We need professional experienced journalists and responsible informed bloggers to a have access to the courts to so show us that justice is being done and explain how the public interest is being served by the processes and outcomes of various cases.  We don't need them to be the keepers of the truth and gatekeeper determinants of what is important or newsworthy.  We need a more informed and media literate public with a highly developed skill at critical thinking too.  This will all help to keep our democracy and its institutions focued on their real job; that of serving the public interest...not just looking for scoops and sensations.      

The Future of Alberta Politics is Collaboration Not Competition

Dave King has penned a thoughtful blog post on collaboration being a better governing model than the tired and distrusted competition model of politics we are stuck in these days.  Dave applies us usual wisdom and wit to the world as he sees it.

In the outmoded adversarial model of politics and governing we short change our society because we seek competition for power trumping good governance.  If a good idea emerges from the opposition, the old-style politics will reject it because they don't want to be seen as giving the opposition any credit.  There are exceptions but they are rare.

In the outmoded adversarial model we use simplistic debates to find an answer to complex issues.  To every complex problem there is a simple answer - that is wrong!  Dialectic arguments are an insufficient decision model for a modern interdependent and integrated world.  To "win" in a political debate like in a legal argument, you don't  have to prove you are right - you merely have to prove the other side "wrong."  The nurturing of good ideas to make them better never happens because some adversary says "yeah but" pointing out some flaw, real or fictitious, and the best of a good new idea is shelved for fear of uncertainty.

● Exercise instructions
1. In the blog excerpt, who wrote a post arguing that collaboration is a better governing model than competition?
2. Can you reproduce the part of the blog excerpt word for word, beginning at the words "The Future of" and stopping after "he sees it."?
The material that comes next is separate from the blog excerpt.

● Data provided
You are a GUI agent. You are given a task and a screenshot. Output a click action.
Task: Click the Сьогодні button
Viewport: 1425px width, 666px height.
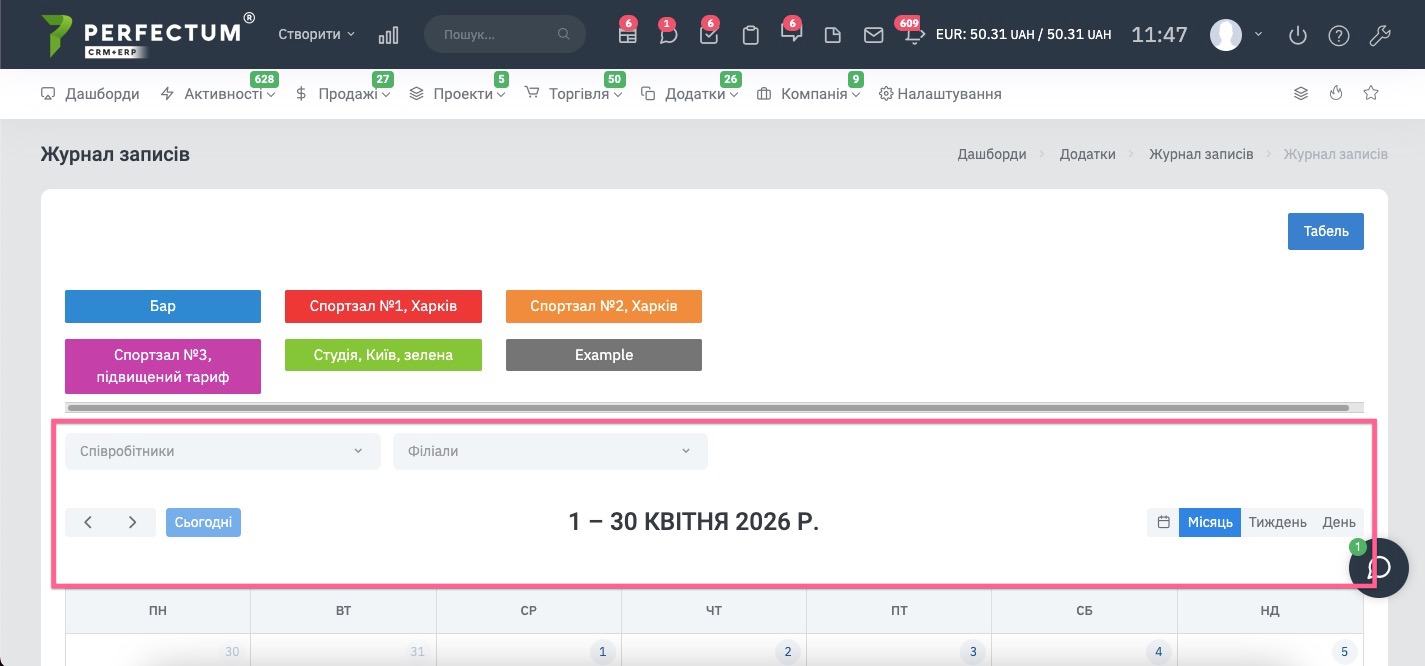(x=203, y=522)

● Answer list
1. Dave King

2.
The Future of Alberta Politics is Collaboration Not Competition

Dave King has penned a thoughtful blog post on collaboration being a better governing model than the tired and distrusted competition model of politics we are stuck in these days.  Dave applies us usual wisdom and wit to the world as he sees it.